Beginning with the line that contains "Returns & Refunds (1340, 832)", transcribe every line down to the end of the entries, exactly, and no other lines.

» Dataset items:
───
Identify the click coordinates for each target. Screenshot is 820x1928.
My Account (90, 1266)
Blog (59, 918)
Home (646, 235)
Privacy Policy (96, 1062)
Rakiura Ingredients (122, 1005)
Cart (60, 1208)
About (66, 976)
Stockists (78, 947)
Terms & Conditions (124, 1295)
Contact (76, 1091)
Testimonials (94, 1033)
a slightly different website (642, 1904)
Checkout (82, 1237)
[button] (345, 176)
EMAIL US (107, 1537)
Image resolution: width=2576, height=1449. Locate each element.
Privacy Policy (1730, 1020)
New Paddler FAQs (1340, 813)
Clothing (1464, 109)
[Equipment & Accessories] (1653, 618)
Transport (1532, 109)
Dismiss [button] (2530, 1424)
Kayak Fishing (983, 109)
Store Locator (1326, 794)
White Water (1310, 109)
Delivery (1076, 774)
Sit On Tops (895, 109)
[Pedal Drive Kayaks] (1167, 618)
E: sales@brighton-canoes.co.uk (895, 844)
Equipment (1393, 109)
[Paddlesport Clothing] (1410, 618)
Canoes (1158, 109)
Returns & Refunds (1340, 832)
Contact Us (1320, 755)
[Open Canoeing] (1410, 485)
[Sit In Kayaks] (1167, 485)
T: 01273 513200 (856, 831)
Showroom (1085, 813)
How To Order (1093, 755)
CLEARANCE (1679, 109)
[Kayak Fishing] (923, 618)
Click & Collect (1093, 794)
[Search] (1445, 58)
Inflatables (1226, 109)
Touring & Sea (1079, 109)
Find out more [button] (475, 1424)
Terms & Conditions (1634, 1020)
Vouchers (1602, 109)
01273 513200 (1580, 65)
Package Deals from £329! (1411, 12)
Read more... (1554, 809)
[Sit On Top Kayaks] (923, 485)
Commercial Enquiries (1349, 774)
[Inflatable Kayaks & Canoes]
───
» Finished task:
Returns & Refunds (1340, 832)
Contact Us (1320, 755)
[Open Canoeing] (1410, 485)
[Sit In Kayaks] (1167, 485)
T: 01273 513200 (856, 831)
Showroom (1085, 813)
How To Order (1093, 755)
CLEARANCE (1679, 109)
[Kayak Fishing] (923, 618)
Click & Collect (1093, 794)
[Search] (1445, 58)
Inflatables (1226, 109)
Touring & Sea (1079, 109)
Find out more [button] (475, 1424)
Terms & Conditions (1634, 1020)
Vouchers (1602, 109)
01273 513200 (1580, 65)
Package Deals from £329! (1411, 12)
Read more... (1554, 809)
[Sit On Top Kayaks] (923, 485)
Commercial Enquiries (1349, 774)
[Inflatable Kayaks & Canoes]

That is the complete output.